|Cathedral of St. Paul, St. Paul, Minnesota|
Michael Limberg, a graduate student at the University of Connecticut and a seasoned correspondent for The Way of Improvement Leads Home (check out his posts from the 2015 meeting of the American Historical Association), is in Minneapolis this week for the Spring Meeting of the American Society for Church History. Here is second and final post from the conference. You can read his first post here. --JF
It’s been a busy couple of days at the American Society for Church History Spring Meeting. Between the graduate student reception and practicing for my presentation last night, I didn’t have a chance to write a post for Friday. I won’t try to recap all the panels from the last two days, but here are a few notes on interesting developments from the panels and conference events.
Missions, race, and immigration have been recurring themes in the sessions I’ve attended. Many of the papers on missions have been concerned with figuring out a new historiographic paradigm for missionary work, somewhere between celebrating missionaries as heroic figures and castigating them as exploitative agents of imperialism. In every panel on overseas missions, the comments pushed for more inclusion of sources that would convey the voices of the missionized as well as the missionaries. Papers in my panel by Andy Dibb and Andrew Russell took good steps in that direction by including voices from a series of revival movements in Africa and a Swedenborgian church movement started by black South Africans. Many of the papers, ranging from early American topics to contemporary church movements, focused on how and why churches reached out to racial outsiders. Phillip Gollner’s paper on Swedes participating in the anti-Mormon movement during the late 1800s and Mark Grandquist’s work on Lutheran churches in Minnesota working with African immigrants were two of a number of examples. Immigration history was tied into that question.
A brown-bag lunch on Friday with Robert Ellison and Keith Francis introduced an expanding set of resources for pursuing sermon studies as a growing sub-field with the help of online databases. (Marshall explains what the term and field include and accomplish here). They argued for the importance of sermons as a way to understand events or trends in the larger society, but acknowledged the difficulty of sorting through the haystack of published sermons. Ellison demonstrated the capacity of the searchable database with links to digitized sermons he will soon launch through the Marshall University’s Center for Sermon Studies.

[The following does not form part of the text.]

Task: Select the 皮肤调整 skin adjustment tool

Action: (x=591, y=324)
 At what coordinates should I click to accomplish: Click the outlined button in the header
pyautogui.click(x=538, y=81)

Clearly this is a project that will require some crowdsourcing to begin to encompass all the possible sources, so look for the website to go live soon and look for a call to help expand the catalog.
James Laine’s plenary session on meta-religion and Christianity looked very interesting, but I skipped it in favor of a different kind of exercise in church history. After my panel on Saturday morning, I heard about an ecumenical service for victims of the Armenian Genocide taking place at the St. Paul Cathedral. I’ve been writing about the Armenian Genocide and the U.S. humanitarian response this spring as part of my dissertation, so I took the chance to go. Archbishop Nienstedt spoke, as did the leaders of a number of other Twin Cities denominations. It was a moving service. I got the chance to step back from my academic historian perspective and get a different look at this tragedy. The Cathedral is another of my favorite places to visit in the Twin Cities, so I took a few minutes to wander around and admire it again as well.
I won’t be attending the conference events today, so this marks the end of my first ASCH meeting. I appreciated the welcome I received. Getting to talk early twentieth century missions and religiously-influenced social movements with Christopher Schlect, Paul Putz and others gave me some new ideas for my research. I also heard a little of some ongoing informal discussions about the future of ASCH. The rapid rise of religious scholarship connected to other historical fields (such as the “religious turn” among foreign relations historians that helped bring me to this conference) means that ASCH is no longer as unique and might need to rethink its specific identity or mission. However those discussions play out over the next months, I hope to attend another ASCH meeting soon.